It's been a week of festivals here in Orissa, and I admit I still am trying to find out just how all the traditions began. The fundamental answer I receive is "Lord Krishna," or "Radha and Krishna." Wonderful. Similar to asking how the tradition of Christmas began, and hearing the answer "Jesus Christ." Yes, thank you, I've heard of Him, but can you explain to me why groups of six men from the eight surrounding villages are carrying around extremely heavy chariots with flowers, bananas, coconuts, lights, candles, and small clay vessels with clarified butter burning inside? With mini-statues of different Hindu deities inside of the chariots? Whilst risking their lives sliding down river banks and loading all eight chariots, all the men, and the accompanying musicians, into boats and crossing a river (this happening just one night of the festival) and otherwise parading into each of the joining villages every other night? How ever did this begin?
One day during this week of festivities is called Holi, where people spend the morning and early afternoon chasing each other around and spreading bright colored powder all over the place. The people in some of the surrounding villages tend to get pretty crazy (drunk), so we limit our play to the hospital and early on in the day inside the village. No one is immune to the colorful play; not the elderly (as seen in the Bapa photo), not even the livestock (note the cow).
The chariot came to the hospital the other day, some blessings were given, some holy food prepared (rice, bananas, coconuts, yogurt, grapes, cucumber, clarified butter, all mixed together and handed out by the priest), brief music played, and then it stayed parked in front for a good eight hours.
To the north of Juanga there's small temple by a banyan tree that some people had visited and done what looked to be a unique worship ritual, involving laying their staffs (from herding something) next to clay vessels filled with milk and offerings of their labors, then covered in red cloths. When I asked about this particular rite, the answer I got was "This is the water buffalo people."

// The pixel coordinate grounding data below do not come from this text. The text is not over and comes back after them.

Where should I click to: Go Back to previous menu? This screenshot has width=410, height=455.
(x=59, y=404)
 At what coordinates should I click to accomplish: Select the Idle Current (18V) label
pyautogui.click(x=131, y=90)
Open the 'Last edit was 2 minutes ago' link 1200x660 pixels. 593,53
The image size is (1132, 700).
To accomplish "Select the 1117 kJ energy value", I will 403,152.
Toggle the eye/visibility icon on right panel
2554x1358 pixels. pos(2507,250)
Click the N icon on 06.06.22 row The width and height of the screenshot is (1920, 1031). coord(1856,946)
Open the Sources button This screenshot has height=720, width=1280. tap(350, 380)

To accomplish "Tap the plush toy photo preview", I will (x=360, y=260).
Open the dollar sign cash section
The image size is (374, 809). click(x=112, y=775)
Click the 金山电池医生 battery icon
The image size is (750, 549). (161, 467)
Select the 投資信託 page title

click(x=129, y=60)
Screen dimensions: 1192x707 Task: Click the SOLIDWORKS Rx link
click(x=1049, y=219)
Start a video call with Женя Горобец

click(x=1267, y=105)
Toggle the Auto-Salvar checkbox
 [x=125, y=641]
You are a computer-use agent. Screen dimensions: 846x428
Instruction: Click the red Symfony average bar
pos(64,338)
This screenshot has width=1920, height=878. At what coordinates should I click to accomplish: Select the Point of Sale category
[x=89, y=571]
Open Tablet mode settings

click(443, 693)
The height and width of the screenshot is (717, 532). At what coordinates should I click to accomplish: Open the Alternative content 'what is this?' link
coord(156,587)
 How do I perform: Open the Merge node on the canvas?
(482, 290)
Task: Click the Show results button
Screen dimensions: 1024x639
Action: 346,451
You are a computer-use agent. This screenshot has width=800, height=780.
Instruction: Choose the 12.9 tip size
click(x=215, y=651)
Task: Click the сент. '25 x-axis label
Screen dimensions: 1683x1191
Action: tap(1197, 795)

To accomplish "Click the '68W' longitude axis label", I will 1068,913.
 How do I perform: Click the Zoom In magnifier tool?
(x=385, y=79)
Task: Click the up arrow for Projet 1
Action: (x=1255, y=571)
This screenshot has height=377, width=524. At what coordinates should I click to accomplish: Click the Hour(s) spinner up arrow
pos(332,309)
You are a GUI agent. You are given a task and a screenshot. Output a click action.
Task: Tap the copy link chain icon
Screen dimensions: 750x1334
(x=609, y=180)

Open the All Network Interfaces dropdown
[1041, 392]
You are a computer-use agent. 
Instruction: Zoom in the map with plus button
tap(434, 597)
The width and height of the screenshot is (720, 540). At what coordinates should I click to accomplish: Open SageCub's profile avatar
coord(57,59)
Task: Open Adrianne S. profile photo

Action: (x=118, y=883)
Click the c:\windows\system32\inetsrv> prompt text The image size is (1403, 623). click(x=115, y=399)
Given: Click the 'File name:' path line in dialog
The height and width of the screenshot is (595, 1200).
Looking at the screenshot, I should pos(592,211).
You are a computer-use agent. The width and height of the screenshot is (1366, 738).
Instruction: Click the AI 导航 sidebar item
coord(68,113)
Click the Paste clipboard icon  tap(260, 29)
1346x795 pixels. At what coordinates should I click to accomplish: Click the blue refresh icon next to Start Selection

I continue to be humbled by the constant revelation of systems and organization in this special, foreign place that so often, on first or second glance, seems to me a sea of chaos. If not chaos, then at least a myriad of unrecognizable traditions and ways of going about life.
But then I sit on the floor with Bapa to drink some tea, or help a patient walk from her bed to the bathroom, and I remember that the basic human systems are familiar everywhere, between everyone, whether we herd water buffalo or catalog library books. And God bless the herders and librarians of the world.